▶ [TASK STATEMENT]: Here is a block of records. Copy every line in it that includes "size".

Start of WORKING DATA

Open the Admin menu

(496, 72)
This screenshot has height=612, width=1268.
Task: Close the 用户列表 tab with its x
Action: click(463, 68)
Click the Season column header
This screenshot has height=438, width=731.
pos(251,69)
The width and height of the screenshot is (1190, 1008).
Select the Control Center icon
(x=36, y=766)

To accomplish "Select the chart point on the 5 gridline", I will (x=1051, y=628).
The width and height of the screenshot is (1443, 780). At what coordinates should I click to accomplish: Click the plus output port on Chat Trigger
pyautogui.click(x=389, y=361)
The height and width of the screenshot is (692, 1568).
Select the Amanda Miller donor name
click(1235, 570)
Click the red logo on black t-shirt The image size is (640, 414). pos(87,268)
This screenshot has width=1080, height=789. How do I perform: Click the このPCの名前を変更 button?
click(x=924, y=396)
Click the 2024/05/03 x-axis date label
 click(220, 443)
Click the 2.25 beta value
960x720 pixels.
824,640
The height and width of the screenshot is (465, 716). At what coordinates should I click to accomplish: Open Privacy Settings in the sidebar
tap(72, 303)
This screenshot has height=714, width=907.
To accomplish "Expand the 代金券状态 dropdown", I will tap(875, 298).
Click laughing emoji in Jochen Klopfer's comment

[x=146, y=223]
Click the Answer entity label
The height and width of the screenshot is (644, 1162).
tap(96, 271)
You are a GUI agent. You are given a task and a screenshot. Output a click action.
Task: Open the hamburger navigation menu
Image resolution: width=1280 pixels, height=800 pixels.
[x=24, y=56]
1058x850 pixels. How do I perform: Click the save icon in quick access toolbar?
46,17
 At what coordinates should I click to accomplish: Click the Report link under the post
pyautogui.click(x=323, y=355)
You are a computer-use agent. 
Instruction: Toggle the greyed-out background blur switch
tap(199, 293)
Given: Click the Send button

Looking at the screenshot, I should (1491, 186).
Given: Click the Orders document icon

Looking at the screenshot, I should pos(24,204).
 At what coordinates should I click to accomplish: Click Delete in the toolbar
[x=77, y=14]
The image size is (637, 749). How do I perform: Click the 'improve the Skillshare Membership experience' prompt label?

End of WORKING DATA

▶ [RESULT OF THE EXERCISE]:
Click the red logo on black t-shirt The image size is (640, 414). pos(87,268)
The image size is (637, 749). How do I perform: Click the 'improve the Skillshare Membership experience' prompt label?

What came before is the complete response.